De la taverne au bistrot
Omniprésent dans les œuvres littéraires, picturales et cinématographiques, le débit de boissons, où l’on se restaurait également, reflète l’image de son temps. En effet, à part la destination du local et le fait de s’y assembler, quoi de commun entre la taverne médiévale et le café bourgeois ou encore, pour une même époque, entre le cabaret villageois et le caboulot parisien ? Les appellations de tous ces établissements varièrent et, à ce sujet, une mise au point ne sera pas inutile. Nous donnerons ensuite un rapide aperçu des différentes boissons, parfois bien frelatées dont nos ancêtres faisaient usage.
La taverne.
Ce terme, que l’on ne rencontre plus guère après 1750, désignait plutôt un lieu où l’on buvait ; en effet, la restauration était généralement dévolue aux auberges et cabarets.
Le cabaret
Mentionné dès 1275, ce mot, qui supplantera le précédent au XVIIIe siècle, était surtout utilisé dans la France du nord. Pourtant, en Flandre et Artois, les documents emploient de préférence celui de « taverne », réservant l’appellation de « cabaret » à des établissements plus modestes.
L’auberge
Également dénommée (h)ostel ou (h)osterie (l’ « hostellerie » désignait par contre un hospice ou hôpital....); en ville, elles étaient beaucoup moins nombreuses que les tavernes et cabarets, leur exploitation nécessitant des moyens assez importants pour une clientèle aléatoire. L’auberge possédait de multiples chambres et une vaste écurie ; les marchands et artisans locaux ou de passage y traitaient leurs affaires. Par la suite, ces établissements se démarquèrent encore plus des simples débits de boissons pour s’approcher des hôtels -restaurants actuels.
L’estaminet
Apparaît dès le XVIIe siècle ; au début, il ne s’agissait que d’une pièce destinée aux fumeurs ; cette acception ne disparut que dans la seconde moitié du XIXe siècle, où le terme « estaminet » finit par désigner un cabaret ou café ordinaire.
La cantine
Etablissement qui fournissait nourriture et boisson aux ouvriers d’un même chantier, soldats, prisonniers etc., ou encore, comme actuellement, aux personnes d’un même établissement. Elles apparurent au XVIIIe siècle.
Le café
Le premier est mentionné en 1654, à Marseille ; Paris suivra en 1672. A l’origine, il ne réunissait que des buveurs de café, boisson nouvellement mise à la mode. Ensuite, ce terme désignera longtemps un débit plus relevé que le simple cabaret.
La brasserie
Créées par quelques Allemands, suivis par des Belges, Hollandais et Anglais, celles-ci, où la bière coulait à flots, firent une rude concurrence aux estaminets car on y fumait encore plus. Les cafés, pour conserver leur clientèle, se virent forcés d’avoir une salle pour les fumeurs et de se transformer assez souvent en « cafés-brasseries » ; cette spécialisation dure encore parfois de nos jours. Les brasseries étaient fréquentées par certains bourgeois, des employés, des étudiants et quelques artistes. Le peuple conservait une préférence pour le vin et ses cabarets.
La guinguette
Apparaît dès le XVIIe siècle ; il s’agissait d’un cabaret situé « près ou hors les murs », généralement dans une banlieue à peine urbanisée où bien des gens se rendaient pour prendre l’air de la proche campagne. On connaît bien celles de Paris mais la province n’en était pas dénuée ; Watteau a immortalisé celle du Colysée, aux portes de Lille. Par la suite, on rencontre aussi des guinguettes urbaines et d’autres en pleine campagne.

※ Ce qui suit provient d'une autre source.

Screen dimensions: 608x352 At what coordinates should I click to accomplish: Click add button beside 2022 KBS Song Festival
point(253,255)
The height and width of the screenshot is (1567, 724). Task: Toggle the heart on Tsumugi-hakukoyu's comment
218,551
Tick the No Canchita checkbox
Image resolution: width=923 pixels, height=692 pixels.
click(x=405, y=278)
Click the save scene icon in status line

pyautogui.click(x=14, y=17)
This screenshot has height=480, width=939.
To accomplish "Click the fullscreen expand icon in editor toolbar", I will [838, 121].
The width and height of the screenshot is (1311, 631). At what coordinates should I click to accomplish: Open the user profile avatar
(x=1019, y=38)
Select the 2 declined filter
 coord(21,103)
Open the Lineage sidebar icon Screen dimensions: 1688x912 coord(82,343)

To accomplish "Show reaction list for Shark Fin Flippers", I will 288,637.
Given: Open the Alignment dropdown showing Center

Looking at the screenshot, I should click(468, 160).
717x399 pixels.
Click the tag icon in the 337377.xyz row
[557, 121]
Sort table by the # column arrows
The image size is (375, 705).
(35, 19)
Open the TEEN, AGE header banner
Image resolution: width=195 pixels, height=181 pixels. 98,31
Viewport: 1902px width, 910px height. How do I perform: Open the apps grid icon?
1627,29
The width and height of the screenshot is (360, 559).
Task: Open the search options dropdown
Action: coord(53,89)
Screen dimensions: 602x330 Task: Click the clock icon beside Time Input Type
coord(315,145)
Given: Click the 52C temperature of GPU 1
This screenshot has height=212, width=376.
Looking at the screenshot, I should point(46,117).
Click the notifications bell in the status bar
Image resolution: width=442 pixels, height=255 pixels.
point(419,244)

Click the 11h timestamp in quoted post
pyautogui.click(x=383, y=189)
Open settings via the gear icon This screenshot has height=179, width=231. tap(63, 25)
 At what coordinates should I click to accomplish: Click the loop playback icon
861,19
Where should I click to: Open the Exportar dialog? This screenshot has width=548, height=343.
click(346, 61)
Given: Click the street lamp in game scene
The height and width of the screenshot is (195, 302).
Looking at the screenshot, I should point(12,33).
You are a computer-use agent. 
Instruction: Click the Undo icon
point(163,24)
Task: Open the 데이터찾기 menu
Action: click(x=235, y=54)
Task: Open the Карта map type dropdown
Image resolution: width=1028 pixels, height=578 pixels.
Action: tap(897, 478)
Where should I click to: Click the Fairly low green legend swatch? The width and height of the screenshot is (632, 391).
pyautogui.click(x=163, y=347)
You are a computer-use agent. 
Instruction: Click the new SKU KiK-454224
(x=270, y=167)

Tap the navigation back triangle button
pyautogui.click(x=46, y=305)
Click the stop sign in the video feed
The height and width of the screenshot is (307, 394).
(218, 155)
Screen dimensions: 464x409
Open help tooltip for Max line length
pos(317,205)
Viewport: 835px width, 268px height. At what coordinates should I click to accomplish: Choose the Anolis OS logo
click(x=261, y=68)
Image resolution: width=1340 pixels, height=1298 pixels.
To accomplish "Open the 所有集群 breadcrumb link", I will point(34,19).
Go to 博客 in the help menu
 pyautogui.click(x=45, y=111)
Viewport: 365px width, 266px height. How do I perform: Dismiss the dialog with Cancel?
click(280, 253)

Deux créations parisiennes originales, ayant sans doute eu leurs homologues dans les villes importantes, peuvent encore être mentionnées :
La crémerie
Etablissement tenant le milieu entre le restaurant et le café ; selon le Larousse du XIXe siècle, on y vendait de tout excepté de la crème… Ces gargotes débitaient du riz au lait, des côtelettes, œufs sur le plat, omelettes etc., le tout arrosé de café (à la crème…), de chocolat ou parfois d’alcools frelatés. Elles étaient fréquentées par des artistes, des employés ou des ouvrières.
Le caboulot
Situé entre la crémerie et le café ; Paris en comptait cinq cents à la fin du Second Empire. On y consommait certaines liqueurs, dont la fameuse absinthe. Très prisés par les étudiants, les caboulots, où servaient en général des femmes peu farouches, s’approchaient des bars actuels mais avec une nuance plus sordide.
On pourrait encore citer quelques autres termes ; parmi ceux-ci, le troquet, abréviation de mastroquet, marchand de vin au détail ou le bistrot, apparu dans la deuxième moitié du XIXe siècle.